Command Palette
Search for a command to run...
LongTraceRL: Learning Long-Context Reasoning from Search Agent Trajectories with Rubric Rewards
LongTraceRL: Learning Long-Context Reasoning from Search Agent Trajectories with Rubric Rewards
Nianyi Lin Jiajie Zhang Lei Hou Juanzi Li
Abstract
Long-context reasoning remains a central challenge for large language models, which often fail to locate and integrate key information in extensive distracting content. Reinforcement learning with verifiable rewards (RLVR) has shown promise for this task, yet existing methods are limited by low-confusability distractors and sparse, outcome-only reward signals that cannot supervise intermediate reasoning steps. To address these issues, we introduce LongTraceRL. For data construction, we generate multi-hop questions via knowledge graph random walks and leverage search agent trajectories to build tiered distractors: documents the agent read but did not cite (high confusability) and documents that appeared in search results but were never opened (low confusability), producing training contexts that are far more challenging than those built by random sampling or one-shot search. For reward design, we propose a rubric reward that uses the gold entities along each reasoning chain as fine-grained, entity-level process supervision. This rubric reward is applied only to responses with correct final answers (positive-only strategy), distinguishing the reasoning quality among correct responses and preventing reward hacking. Experiments on three reasoning LLMs (4B--30B) across five long-context benchmarks demonstrate that LongTraceRL consistently outperforms strong baselines and encourages comprehensive, evidence-grounded reasoning. Codes, datasets and models are available at https://github.com/THU-KEG/LongTraceRL{https://github.com/THU-KEG/LongTraceRL}.
One-sentence Summary
LongTraceRL advances long-context reasoning by leveraging search agent trajectories to construct tiered distractors and deploying a rubric reward for fine-grained, entity-level process supervision, thereby overcoming the sparse outcome-only signals and low-confusability distractors that limit prior reinforcement learning methods.
Key Contributions
- A long-context training data construction method generates multi-hop questions via knowledge graph random walks and builds tiered distractors from real search agent trajectories. This approach replaces random sampling with semantically relevant documents to substantially increase training challenge.

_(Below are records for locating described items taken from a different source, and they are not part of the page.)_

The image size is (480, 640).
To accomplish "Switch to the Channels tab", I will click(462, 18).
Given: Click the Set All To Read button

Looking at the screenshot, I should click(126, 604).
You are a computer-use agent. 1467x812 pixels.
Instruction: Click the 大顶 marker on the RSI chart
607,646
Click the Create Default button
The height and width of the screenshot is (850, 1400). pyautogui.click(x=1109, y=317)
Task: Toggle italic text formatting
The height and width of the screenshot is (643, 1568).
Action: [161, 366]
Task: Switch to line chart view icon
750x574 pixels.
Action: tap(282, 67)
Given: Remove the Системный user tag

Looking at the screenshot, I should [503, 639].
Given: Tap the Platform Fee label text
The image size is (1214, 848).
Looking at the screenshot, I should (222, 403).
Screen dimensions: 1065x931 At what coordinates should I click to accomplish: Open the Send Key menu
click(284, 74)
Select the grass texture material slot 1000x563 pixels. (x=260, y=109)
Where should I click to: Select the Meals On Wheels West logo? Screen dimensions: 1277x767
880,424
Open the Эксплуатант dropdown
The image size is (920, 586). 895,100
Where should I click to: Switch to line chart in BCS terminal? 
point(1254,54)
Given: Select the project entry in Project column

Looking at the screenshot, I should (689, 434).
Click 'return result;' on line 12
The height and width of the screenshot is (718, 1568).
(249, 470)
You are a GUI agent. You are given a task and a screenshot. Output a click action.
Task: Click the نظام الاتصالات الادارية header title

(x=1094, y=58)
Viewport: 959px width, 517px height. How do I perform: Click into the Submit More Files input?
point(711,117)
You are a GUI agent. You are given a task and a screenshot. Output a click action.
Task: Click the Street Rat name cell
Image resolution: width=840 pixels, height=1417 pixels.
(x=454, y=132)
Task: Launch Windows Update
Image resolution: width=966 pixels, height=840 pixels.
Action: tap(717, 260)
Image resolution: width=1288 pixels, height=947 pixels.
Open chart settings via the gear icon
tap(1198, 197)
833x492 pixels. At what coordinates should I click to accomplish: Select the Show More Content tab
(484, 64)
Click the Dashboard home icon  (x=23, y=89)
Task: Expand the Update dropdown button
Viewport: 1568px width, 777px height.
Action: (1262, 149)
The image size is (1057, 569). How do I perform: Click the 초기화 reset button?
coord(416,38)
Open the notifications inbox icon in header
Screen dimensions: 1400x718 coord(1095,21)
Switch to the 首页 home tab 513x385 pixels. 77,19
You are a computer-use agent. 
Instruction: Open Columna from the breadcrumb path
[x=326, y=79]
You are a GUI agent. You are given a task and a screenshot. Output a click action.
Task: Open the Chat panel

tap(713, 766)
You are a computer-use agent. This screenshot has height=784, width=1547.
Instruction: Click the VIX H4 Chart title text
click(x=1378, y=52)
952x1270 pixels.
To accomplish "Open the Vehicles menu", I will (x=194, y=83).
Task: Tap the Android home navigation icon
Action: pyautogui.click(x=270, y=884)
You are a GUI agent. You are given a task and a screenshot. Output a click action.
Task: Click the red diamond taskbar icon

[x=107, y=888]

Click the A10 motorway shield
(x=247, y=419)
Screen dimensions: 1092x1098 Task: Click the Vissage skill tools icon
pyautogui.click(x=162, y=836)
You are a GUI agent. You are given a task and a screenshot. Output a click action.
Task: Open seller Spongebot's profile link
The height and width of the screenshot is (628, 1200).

- An entity-level rubric reward provides fine-grained process supervision by tracking gold entities along each reasoning hop. Applied exclusively to responses with correct final answers, this positive-only strategy distinguishes reasoning quality among successful outputs and prevents reward hacking.
- Evaluations across five long-context benchmarks and three model families ranging from 4B to 30B parameters demonstrate consistent improvements over existing baselines. The approach yields a 5.7-point average gain for Qwen3-4B over its base version and surpasses the strongest baseline by 2.5 points.
Introduction
Long-context reasoning is essential for large language models to extract relevant information, perform multi-hop inference, and maintain coherence across extended documents, yet it remains a critical bottleneck for deploying reasoning-capable AI in real-world applications. Prior reinforcement learning approaches with verifiable rewards struggle with shallow training data that relies on randomly sampled, semantically irrelevant distractors, alongside sparse outcome-only rewards that fail to supervise intermediate reasoning steps and allow models to succeed by chance. To overcome these hurdles, the authors leverage search agent trajectories to construct tiered, high-confusability distractors and introduce a rubric reward that provides fine-grained, entity-level process supervision along each reasoning hop. This dual approach trains models to distinguish relevant evidence more effectively and prevents reward hacking, consistently improving long-context reasoning performance across multiple model scales and benchmarks.
Dataset
-
Dataset Composition and Sources
- The authors construct the dataset using the KILT Wikipedia snapshot as the sole knowledge source. The pipeline leverages knowledge graph structures to generate multi-hop questions with verifiable reasoning chains, while agent search behavior provides realistic distractors.
-
Key Details for Each Subset
- Multi-hop question generation: The authors perform controlled random walks of eight steps over the Wikipedia hyperlink graph. An LLM selects the next entity from up to five unvisited candidates at each step, with periodic random jumps to diversify graph exploration.
- Question synthesis: A powerful LLM generates questions that require step-by-step reasoning through all path entities. The prompts enforce paraphrased identifiers, unique attribute-based answers, and explicit intermediate gold entities.
- Search trajectory collection: A deep-search agent logs actions such as searching, opening documents, and citing information. The authors sample five independent trajectories per question, retaining only correct paths and discarding questions where all attempts fail.
- Distractor tiers: Retrieved documents are categorized into Tier-1 distractors, which the agent opened but did not cite, and Tier-2 distractors, which appeared in search results but were never opened.
-
Data Usage and Processing
- Training application: The authors use this dataset to train long-context reinforcement learning models, specifically enabling entity-level reasoning supervision over large inputs.
- Context assembly: The authors apply a traj-tiered strategy that prioritizes Tier-1 distractors to maximize challenge, then fills remaining context space with Tier-2 distractors until a target length is reached. All documents are shuffled to prevent positional shortcuts.
- Filtering rules: Only trajectories demonstrating goal-directed search behavior are kept. Questions that yield no correct trajectory across five attempts are removed from the final collection. The text does not specify fixed train-validation splits or static mixture ratios, relying instead on the dynamic traj-tiered assembly process.
-
Metadata Construction and Additional Details
- Metadata generation: Each sample includes the question text, ground-truth answer, a set of gold entities with their corresponding Wikipedia passages, and the complete agent trajectory log.
- Processing constraints: The dataset relies entirely on encyclopedic knowledge, which may limit reasoning diversity. The quality and difficulty of distractors depend directly on the capabilities of the deployed search agent.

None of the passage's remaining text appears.